-------- Passage to read --------

'My autistic daughter was held in a cell for two years'
- Published
"They placed her in a seclusion cell and they left her there for two years, alone, 24/7, horrific."
Jeremy says he could only touch his 15-year-old daughter Bethany by kneeling down and reaching into her isolation room through a tiny hatch.
Bethany is severely autistic but had no therapeutic care while detained in hospital, Jeremy told the BBC.
Now MPs and peers say such treatment of young people with learning disabilities or autism breaches their human rights.
The Joint Committee on Human Rights says mental health hospitals can inflict "terrible suffering on those detained... causing anguish to their distraught families".
Its report , externalurges an overhaul of mental health law and hospital inspections in England.
"It must not be allowed to continue," said Harriet Harman, who chairs the committee.
After a campaign by her parents, Bethany was briefly sent to an adolescent unit in Staffordshire which did "brilliant work", according to her dad.

-------- Data to examine --------

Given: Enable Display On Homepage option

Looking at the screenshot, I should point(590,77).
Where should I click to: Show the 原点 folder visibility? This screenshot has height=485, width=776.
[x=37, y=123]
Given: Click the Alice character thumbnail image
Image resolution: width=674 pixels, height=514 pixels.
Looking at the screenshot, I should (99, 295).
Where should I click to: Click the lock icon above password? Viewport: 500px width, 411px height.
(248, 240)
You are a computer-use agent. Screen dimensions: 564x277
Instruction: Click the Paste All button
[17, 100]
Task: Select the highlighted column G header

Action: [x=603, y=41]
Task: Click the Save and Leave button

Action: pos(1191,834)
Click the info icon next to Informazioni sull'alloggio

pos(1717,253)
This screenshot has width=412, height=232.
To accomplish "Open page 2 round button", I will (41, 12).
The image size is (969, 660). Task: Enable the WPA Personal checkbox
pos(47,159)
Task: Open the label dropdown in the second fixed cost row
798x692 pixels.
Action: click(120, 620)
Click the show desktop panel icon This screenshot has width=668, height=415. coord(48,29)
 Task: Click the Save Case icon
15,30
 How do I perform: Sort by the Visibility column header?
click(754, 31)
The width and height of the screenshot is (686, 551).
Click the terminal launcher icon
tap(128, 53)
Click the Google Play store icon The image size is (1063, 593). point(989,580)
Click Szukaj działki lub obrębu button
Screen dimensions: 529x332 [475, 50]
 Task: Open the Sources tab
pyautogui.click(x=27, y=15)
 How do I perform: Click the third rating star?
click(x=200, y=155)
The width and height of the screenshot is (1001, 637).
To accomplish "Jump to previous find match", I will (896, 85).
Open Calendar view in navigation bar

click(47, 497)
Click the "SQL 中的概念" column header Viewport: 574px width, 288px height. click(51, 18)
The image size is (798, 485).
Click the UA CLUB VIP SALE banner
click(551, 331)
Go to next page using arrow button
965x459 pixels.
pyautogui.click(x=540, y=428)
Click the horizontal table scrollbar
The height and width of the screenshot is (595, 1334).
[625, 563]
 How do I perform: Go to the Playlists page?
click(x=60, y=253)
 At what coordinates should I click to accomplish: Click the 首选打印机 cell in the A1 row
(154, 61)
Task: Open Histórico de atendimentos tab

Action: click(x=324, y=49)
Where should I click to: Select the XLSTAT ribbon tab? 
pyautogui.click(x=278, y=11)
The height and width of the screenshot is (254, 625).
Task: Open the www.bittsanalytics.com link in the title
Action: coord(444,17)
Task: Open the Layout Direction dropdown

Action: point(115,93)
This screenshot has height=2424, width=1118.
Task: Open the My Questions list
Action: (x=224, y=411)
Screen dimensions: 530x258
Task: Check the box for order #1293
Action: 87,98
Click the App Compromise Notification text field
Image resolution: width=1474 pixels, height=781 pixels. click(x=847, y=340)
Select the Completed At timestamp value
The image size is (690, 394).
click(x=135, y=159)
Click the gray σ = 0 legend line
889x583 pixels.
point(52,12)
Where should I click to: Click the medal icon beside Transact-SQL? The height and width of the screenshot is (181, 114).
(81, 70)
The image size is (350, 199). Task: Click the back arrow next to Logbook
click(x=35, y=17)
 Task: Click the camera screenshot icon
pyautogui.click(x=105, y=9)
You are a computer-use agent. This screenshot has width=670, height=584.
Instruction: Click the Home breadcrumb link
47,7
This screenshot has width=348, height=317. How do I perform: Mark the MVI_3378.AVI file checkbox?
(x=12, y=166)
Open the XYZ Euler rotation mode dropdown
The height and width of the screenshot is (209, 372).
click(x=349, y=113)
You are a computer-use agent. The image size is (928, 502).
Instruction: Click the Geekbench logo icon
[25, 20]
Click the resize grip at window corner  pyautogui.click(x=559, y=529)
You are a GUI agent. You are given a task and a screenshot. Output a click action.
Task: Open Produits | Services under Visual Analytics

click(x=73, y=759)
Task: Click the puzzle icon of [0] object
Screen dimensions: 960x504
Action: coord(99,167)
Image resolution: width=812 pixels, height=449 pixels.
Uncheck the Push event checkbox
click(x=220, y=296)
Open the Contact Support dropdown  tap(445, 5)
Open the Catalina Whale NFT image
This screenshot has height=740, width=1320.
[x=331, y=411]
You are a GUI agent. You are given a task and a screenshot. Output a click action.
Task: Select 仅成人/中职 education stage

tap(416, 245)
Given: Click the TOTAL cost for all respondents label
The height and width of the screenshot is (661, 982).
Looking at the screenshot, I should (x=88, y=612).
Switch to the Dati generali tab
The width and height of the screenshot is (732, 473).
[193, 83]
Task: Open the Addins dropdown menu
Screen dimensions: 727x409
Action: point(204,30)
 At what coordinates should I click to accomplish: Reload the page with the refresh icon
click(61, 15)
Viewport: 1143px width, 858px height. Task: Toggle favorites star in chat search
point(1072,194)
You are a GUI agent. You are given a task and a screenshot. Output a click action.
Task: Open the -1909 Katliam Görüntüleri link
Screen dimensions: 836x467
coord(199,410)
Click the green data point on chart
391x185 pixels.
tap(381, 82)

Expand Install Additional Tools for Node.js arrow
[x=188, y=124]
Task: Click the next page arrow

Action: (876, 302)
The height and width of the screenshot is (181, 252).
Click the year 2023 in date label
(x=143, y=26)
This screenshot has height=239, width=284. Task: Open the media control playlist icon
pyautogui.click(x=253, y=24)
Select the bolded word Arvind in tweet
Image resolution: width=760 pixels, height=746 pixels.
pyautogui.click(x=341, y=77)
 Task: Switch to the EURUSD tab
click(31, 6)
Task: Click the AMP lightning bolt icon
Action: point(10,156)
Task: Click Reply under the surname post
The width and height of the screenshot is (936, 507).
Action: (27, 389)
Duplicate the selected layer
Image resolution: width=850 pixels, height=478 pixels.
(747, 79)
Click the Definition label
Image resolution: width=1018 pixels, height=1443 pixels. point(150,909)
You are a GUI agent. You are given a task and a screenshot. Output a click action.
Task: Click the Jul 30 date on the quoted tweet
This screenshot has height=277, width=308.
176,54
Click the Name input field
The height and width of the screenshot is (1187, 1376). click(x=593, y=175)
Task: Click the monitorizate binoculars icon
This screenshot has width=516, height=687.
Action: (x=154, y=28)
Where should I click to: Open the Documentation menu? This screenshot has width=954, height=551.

--------

> [Brief 1]: Reproduce the part of the article on Bethany's detention between "Bethany is severely" and "to her dad.", inclusive.
> [Brief 2]:
Answer these questions from the article on Bethany's detention:
(a) How old is Bethany?
(b) Who chairs the Joint Committee on Human Rights?
(c) In which county was the adolescent unit Bethany was briefly sent to?
None of the data is needed here.

> [Result 1]:
Bethany is severely autistic but had no therapeutic care while detained in hospital, Jeremy told the BBC.
Now MPs and peers say such treatment of young people with learning disabilities or autism breaches their human rights.
The Joint Committee on Human Rights says mental health hospitals can inflict "terrible suffering on those detained... causing anguish to their distraught families".
Its report , externalurges an overhaul of mental health law and hospital inspections in England.
"It must not be allowed to continue," said Harriet Harman, who chairs the committee.
After a campaign by her parents, Bethany was briefly sent to an adolescent unit in Staffordshire which did "brilliant work", according to her dad.

> [Result 2]:
(a) 15
(b) Harriet Harman
(c) Staffordshire